Tenemos una colaboración de Ribera Salud con Microsoft que nos permite trabajar en la historia clínica para agilizar tanto la historia clínica como los informes de alta. Por ejemplo, estamos haciendo nuestra homologación con intervenciones de cataratas.
De nuevo, es un buen ejemplo. ¿Qué ayuda? Libera tiempo al profesional médico para que se lo dedique al paciente.
En el campo de la investigación, tenemos colaboraciones con Odelias, otro agente que trabaja en la prevención del cáncer de mama; Nemensis, también, con ciberseguridad. Hay muchísimos frentes.
Tenemos dentro del grupo una compañía propia, Futurs, que hace desarrollos de tecnología para el sector sanitario. Justamente, todos los días estamos preguntando qué podemos hacer por el paciente.
Pero hay algo que quiero señalar. Nuestra agenda diaria en Ribera está en la innovación y en la digitalización para mejorar la atención. Pero también hemos creado una oficina de inteligencia artificial, porque tenemos que estar seguros de la gobernanza y de la ética de esa inteligencia artificial.
Una inteligencia artificial sin gobierno no ayuda; puede ser un despropósito.
Por lo tanto, esa oficina para nosotros era muy importante para saber cuál es la evidencia de que contribuye a un mejor resultado de salud y cuál es el gobierno que tenemos sobre esa inteligencia artificial.

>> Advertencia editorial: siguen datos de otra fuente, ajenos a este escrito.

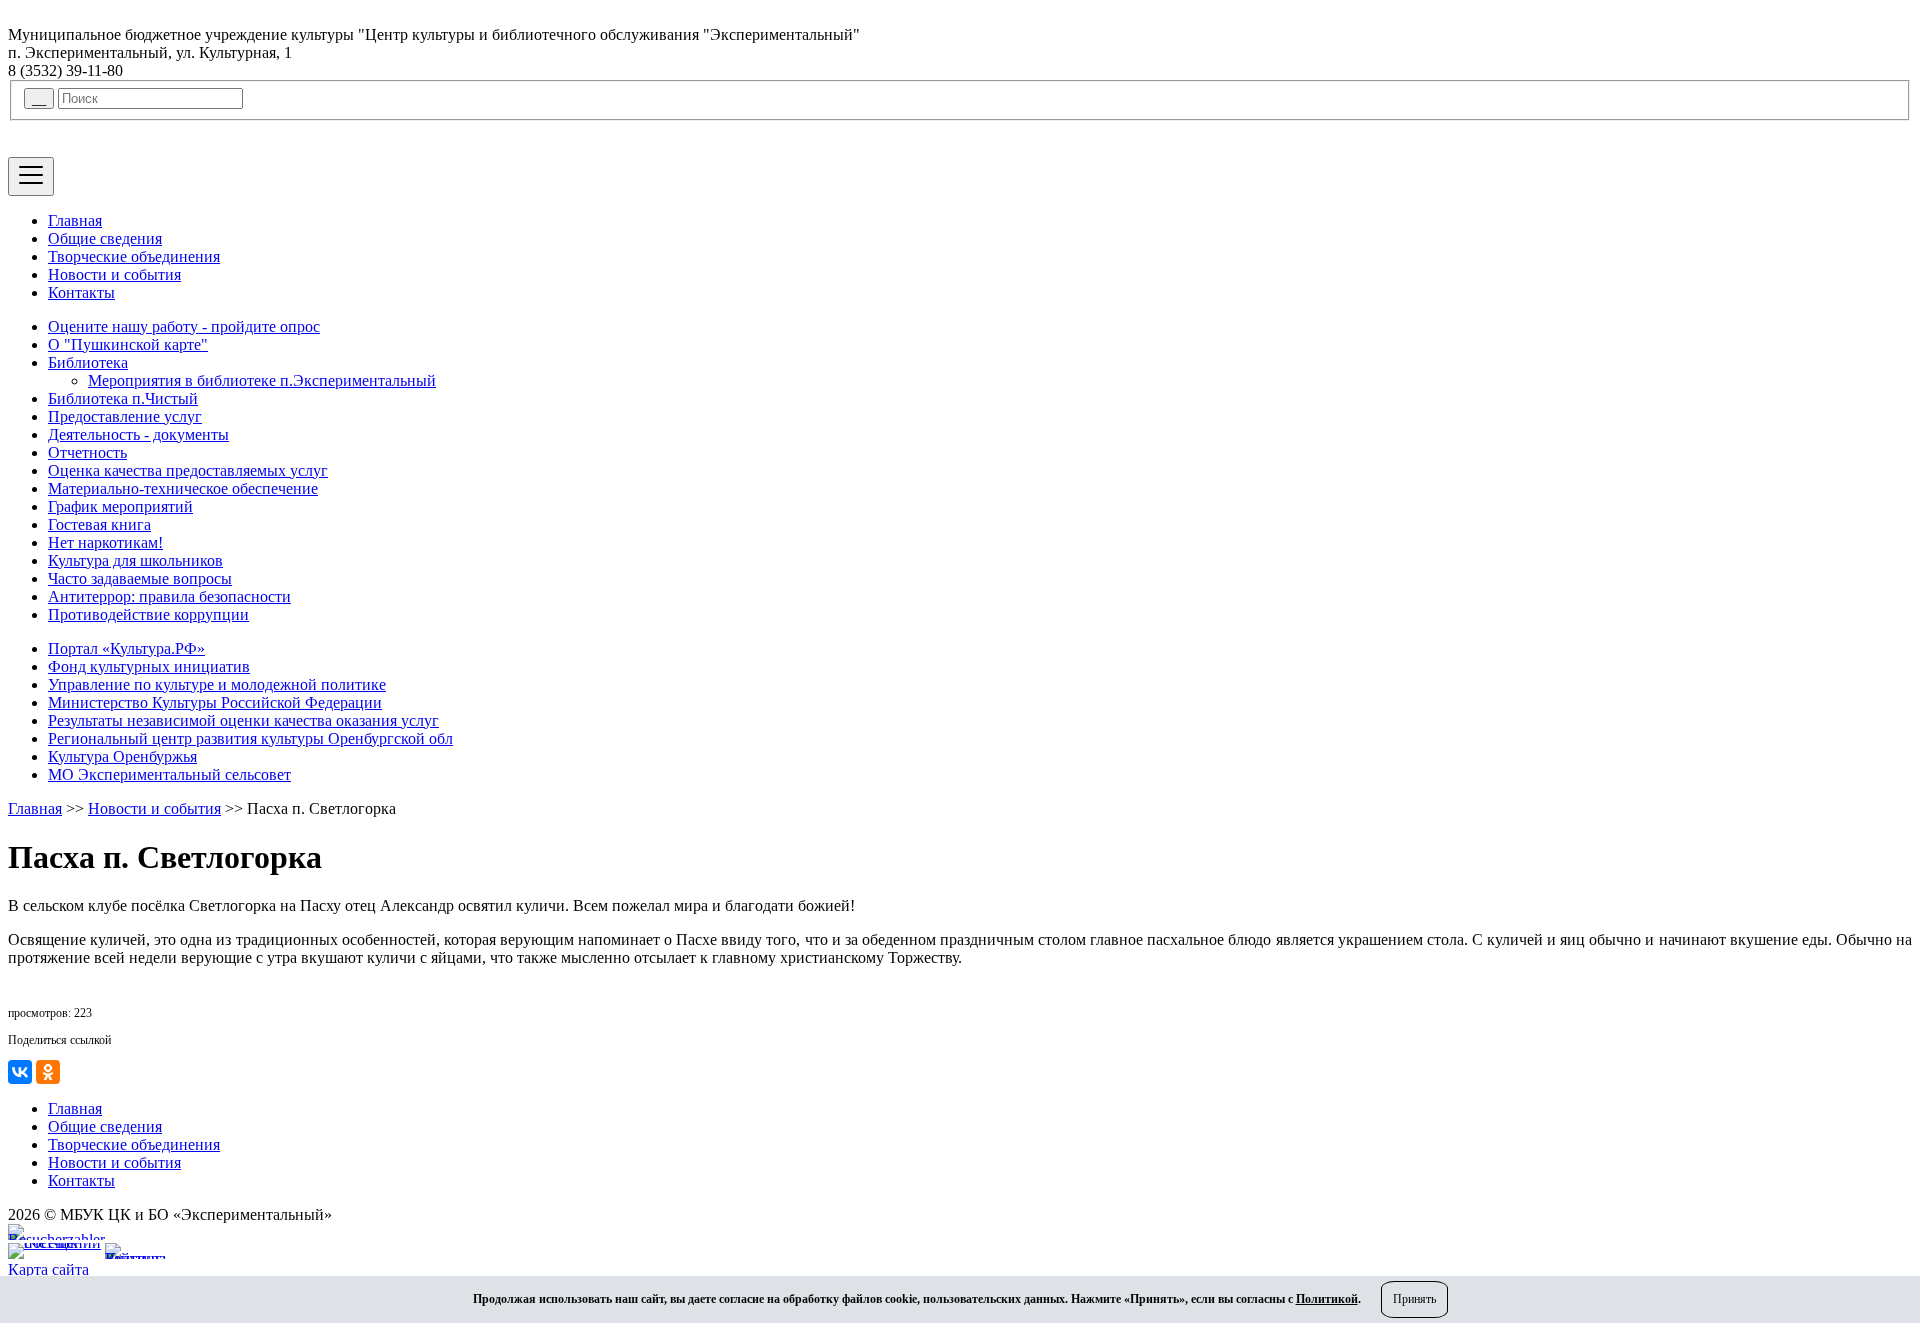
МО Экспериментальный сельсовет (169, 774)
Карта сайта (48, 1269)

Para mí, de todas las decisiones, está muy bien pensar en qué podemos hacer y qué podemos facilitar o mejorar en el estado de salud de los pacientes. Pero esa oficina que nos asegura que esa inteligencia artificial nos está dando el resultado esperado, tiene el cien por cien de credibilidad y realmente ayuda al médico es muy importante.
Ese es un ejemplo que nosotros hemos aplicado recientemente y que creo que es absolutamente necesario.
Después de más de 30 años vinculado a la gestión sanitaria, ¿cuál considera que es ahora mismo la decisión más urgente que debería tomar España para garantizar la sostenibilidad del sistema sanitario a medio y largo plazo?
Talento. Puede parecer reduccionista resumirlo en una palabra, especialmente cuando hablamos de un sector y un sistema de salud tan complejo y multifactorial. Pero, si hay algo que urge, es el talento.
No solo porque hay escasez, sino porque hay que cuidarlo. En Ribera repetimos mucho una frase: 'Cuidar al que cuida'. Claro que pensamos en el paciente, pero, para conseguir el mejor resultado, hay que cuidar al que cuida. Hay que cuidar a los médicos, al personal de Enfermería, a los auxiliares y a los celadores.
También es importantísimo cuidar el ámbito de la gestión. Una entidad sanitaria no se puede permitir una rotación elevada, porque eso hace perder la confianza del paciente. Tampoco podemos tener médicos desmotivados, porque perdemos eficiencia en la capacidad de sanar.
Hoy tenemos, además, un gran valor en la tecnología. Podemos seguir al paciente desde Atención Primaria hasta la atención especializada y disponemos de muchos datos de salud. Si somos capaces de utilizarlos para hacer una medicina preventiva, tendremos un enorme valor, porque contamos con datos predictivos episodio a episodio.
Pero, sin talento, no podremos extraer conclusiones de esos datos ni darles aplicabilidad. Podemos tener presupuesto, inversiones, una reorganización del sistema o una tecnología para la genómica maravillosa, pero, sin talento, nada de lo anterior tiene valor.
Por eso no quiero ser reduccionista, pero, si en algo nos tenemos que centrar hoy, es en cuidar a los que cuidan. El talento es nuestra necesidad más perentoria como sistema.
Hemos llegado al final. ¿Quiere añadir algo más?
Estoy encantado de participar en este tipo de entrevistas. Todos nos tenemos que comprometer a aportar valor y a ayudar a un sistema que está tensionado, pero que claramente es mejorable.
Tenemos un muy buen sistema en comparación con el de otros países. Todos debemos tener el compromiso de aportar, de ayudar al talento, a esta reforma necesaria y a la capacidad de volver a regenerar un sistema que ilusione a todos, tanto a los profesionales como a los pacientes, y que haga sentir a estos últimos la máxima satisfacción.
Todos tenemos que colaborar.
Un momento durante la entrevista en el plató de Redacción Médica.